To mitigate the pressure, companies are becoming more sophisticated in how they respond. Christopher Young, principal in the trade and customs practice at KPMG US, says medtech organisations are using tariff modelling tools to identify savings opportunities, reviewing materials, optimising logistics, and where possible, securing alternative suppliers.
He notes that life sciences leaders increasingly treat variables such as tariffs, interest rates and political uncertainty as expected operating conditions rather than exceptional shocks. In that sense, these risks are now being absorbed into normal strategic planning.
Mitigation strategies include identifying available tariff exemptions—for example for prototypes or devices used to treat chronic or permanent conditions—revisiting product design decisions, and assessing whether supplier changes are possible within regulatory limits.
Young says the market is seeing targeted shifts, not sweeping relocations. Simpler, lower-cost products have been easier to move toward lower-tariff sourcing regions.

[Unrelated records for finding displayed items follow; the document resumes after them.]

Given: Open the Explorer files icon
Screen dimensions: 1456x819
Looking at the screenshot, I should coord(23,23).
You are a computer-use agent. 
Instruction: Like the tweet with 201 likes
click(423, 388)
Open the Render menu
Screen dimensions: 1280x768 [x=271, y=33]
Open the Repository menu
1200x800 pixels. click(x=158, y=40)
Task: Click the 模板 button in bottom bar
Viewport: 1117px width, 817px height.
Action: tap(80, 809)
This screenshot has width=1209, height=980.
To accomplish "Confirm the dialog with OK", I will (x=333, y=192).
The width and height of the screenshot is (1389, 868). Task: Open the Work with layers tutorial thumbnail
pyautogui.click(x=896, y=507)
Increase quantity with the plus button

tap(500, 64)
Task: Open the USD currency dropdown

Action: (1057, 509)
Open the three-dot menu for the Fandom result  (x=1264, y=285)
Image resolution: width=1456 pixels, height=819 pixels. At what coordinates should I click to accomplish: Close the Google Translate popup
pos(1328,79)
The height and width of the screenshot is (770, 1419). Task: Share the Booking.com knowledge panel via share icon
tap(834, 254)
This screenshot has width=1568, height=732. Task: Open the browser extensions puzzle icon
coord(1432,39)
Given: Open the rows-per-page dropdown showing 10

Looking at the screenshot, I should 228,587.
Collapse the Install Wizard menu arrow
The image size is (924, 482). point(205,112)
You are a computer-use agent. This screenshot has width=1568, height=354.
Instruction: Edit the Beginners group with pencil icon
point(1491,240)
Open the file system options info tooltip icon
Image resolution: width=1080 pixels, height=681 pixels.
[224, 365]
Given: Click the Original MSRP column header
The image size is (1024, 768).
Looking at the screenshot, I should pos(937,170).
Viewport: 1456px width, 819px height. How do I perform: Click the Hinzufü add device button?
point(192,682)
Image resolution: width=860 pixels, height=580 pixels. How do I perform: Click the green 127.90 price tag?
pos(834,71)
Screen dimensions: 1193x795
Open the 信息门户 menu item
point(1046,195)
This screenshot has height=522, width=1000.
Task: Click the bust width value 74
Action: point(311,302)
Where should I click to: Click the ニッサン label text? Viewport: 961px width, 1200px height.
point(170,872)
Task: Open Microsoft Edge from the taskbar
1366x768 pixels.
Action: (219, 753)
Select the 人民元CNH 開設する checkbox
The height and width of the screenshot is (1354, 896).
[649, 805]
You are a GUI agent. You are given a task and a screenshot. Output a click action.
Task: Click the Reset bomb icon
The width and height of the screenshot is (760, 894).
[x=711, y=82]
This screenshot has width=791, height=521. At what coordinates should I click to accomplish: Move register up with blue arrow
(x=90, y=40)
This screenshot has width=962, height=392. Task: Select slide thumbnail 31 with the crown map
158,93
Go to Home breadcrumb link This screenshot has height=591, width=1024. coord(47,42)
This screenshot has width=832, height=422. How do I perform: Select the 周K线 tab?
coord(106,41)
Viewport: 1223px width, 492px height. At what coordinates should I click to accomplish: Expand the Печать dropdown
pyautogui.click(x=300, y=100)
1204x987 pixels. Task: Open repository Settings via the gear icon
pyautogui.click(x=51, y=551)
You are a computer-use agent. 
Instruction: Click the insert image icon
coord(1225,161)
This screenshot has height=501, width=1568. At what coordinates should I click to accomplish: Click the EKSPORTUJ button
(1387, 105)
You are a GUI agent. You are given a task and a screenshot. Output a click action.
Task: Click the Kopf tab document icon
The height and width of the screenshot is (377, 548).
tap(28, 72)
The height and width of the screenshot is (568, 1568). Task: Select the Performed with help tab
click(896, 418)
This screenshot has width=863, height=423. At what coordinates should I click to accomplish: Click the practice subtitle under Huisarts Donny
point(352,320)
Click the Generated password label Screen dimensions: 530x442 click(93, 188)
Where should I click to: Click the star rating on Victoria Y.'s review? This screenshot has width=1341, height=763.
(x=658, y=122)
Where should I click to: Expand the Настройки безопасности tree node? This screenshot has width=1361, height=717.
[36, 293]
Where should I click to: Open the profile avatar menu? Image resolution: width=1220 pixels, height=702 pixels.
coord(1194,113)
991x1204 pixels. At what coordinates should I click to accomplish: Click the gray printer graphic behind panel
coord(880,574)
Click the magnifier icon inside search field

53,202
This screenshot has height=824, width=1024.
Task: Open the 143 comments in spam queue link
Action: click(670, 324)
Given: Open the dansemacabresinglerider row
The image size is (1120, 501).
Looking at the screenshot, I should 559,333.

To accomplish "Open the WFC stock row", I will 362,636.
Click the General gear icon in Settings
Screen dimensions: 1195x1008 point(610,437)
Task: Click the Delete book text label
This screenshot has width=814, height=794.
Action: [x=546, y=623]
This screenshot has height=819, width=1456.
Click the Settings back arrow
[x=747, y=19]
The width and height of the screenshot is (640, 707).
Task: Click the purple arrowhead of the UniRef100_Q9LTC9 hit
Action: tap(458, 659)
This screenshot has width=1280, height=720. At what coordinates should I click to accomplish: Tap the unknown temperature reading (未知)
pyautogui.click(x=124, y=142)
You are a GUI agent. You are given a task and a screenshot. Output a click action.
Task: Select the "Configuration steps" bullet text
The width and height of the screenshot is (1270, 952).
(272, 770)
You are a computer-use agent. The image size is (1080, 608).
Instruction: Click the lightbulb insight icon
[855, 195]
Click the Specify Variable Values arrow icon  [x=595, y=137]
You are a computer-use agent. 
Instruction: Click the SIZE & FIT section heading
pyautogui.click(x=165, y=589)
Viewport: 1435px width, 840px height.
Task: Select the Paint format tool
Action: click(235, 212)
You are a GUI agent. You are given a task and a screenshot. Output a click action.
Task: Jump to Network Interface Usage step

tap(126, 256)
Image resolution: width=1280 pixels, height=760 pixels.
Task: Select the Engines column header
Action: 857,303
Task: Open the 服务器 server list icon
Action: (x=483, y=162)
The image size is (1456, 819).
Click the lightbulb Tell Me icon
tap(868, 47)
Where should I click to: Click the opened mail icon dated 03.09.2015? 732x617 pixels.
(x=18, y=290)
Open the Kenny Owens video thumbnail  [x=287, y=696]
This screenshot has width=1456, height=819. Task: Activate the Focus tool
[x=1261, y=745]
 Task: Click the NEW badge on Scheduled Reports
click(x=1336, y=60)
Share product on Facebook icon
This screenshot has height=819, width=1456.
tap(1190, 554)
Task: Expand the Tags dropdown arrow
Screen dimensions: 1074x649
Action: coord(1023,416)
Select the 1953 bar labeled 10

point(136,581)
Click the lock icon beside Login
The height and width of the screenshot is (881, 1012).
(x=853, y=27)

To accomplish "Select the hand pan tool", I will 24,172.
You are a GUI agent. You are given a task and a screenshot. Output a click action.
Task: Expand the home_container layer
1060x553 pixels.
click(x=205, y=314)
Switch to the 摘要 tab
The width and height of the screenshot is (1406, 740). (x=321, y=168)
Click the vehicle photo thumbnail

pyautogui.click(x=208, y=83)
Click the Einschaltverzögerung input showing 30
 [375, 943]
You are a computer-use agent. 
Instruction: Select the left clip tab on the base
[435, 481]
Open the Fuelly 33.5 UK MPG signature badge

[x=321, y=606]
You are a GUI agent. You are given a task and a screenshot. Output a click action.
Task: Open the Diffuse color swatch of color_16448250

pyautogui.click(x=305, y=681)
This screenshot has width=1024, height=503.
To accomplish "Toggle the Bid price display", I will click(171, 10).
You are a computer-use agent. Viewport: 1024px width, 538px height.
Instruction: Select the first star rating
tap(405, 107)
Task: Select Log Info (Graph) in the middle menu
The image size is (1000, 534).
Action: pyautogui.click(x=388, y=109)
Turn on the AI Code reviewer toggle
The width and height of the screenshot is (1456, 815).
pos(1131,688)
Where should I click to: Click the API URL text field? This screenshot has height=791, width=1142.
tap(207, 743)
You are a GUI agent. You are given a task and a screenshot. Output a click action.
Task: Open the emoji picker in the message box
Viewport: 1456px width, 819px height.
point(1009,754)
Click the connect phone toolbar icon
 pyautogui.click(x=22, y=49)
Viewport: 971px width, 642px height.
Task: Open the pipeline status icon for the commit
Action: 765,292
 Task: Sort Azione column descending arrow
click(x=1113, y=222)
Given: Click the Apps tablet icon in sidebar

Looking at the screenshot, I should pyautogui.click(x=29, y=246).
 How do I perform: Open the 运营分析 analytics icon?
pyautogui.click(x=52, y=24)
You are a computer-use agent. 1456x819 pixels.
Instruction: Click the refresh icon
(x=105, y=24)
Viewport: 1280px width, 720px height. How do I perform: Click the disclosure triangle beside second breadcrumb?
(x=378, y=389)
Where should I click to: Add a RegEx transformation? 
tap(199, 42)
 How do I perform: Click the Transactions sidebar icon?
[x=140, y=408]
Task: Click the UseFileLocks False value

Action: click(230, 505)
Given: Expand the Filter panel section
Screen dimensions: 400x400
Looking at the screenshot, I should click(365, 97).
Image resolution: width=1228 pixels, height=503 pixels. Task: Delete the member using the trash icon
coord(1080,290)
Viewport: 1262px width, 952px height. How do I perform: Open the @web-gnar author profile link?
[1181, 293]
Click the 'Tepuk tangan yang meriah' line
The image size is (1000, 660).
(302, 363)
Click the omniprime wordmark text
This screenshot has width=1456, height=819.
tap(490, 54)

But for complex devices relying on specialist components, precision materials and electronics, supplier changes are far more difficult because of regulatory and technical constraints.
Some companies are spreading production across multiple geographies and developing secondary supplier relationships. There has also been some growth in domestic manufacturing, particularly where technical collaboration or regulatory familiarity offers an advantage, though not at a scale large enough to replace established global networks.
In many cases, where costs cannot be fully offset, companies are simply absorbing part of the additional burden in order to protect access to the market and preserve customer relationships—especially for products that are critical to patient care.
Looking ahead, Young advises medtech companies to closely monitor both the Section 232 investigation on medical products and the Section 301 investigations, because these rest on firmer legal ground. Given the sector’s dependence on imported high-precision materials and components, even narrow policy changes could have disproportionately large effects.
Arun Venkataraman, partner at Covington, notes that because medical devices are being treated separately under the Section 232 review, the administration will eventually need to decide whether to exclude them from future Section 301 tariff actions.
He also points to possible parallels with the recent Section 232 decision on pharmaceuticals, concluded last week, which exempted certain companies that had committed to increasing U.S. manufacturing and agreed to most-favored-nation pricing. In his view, similar negotiated relief could eventually be considered for medtech companies willing to invest in the U.S.
Venkataraman adds that medtech companies importing chemicals, reagents and other related products should also study the pharma Section 232 outcome closely. He further highlights new rules on steel and aluminum, revised last week, as well as country-specific trade arrangements such as the U.S.-China trade truce, the EU trade deal, and the ongoing review of the United States-Mexico-Canada Agreement.
His conclusion captures the challenge clearly: medical device manufacturers are now operating in a mosaic of tariffs that they must constantly navigate.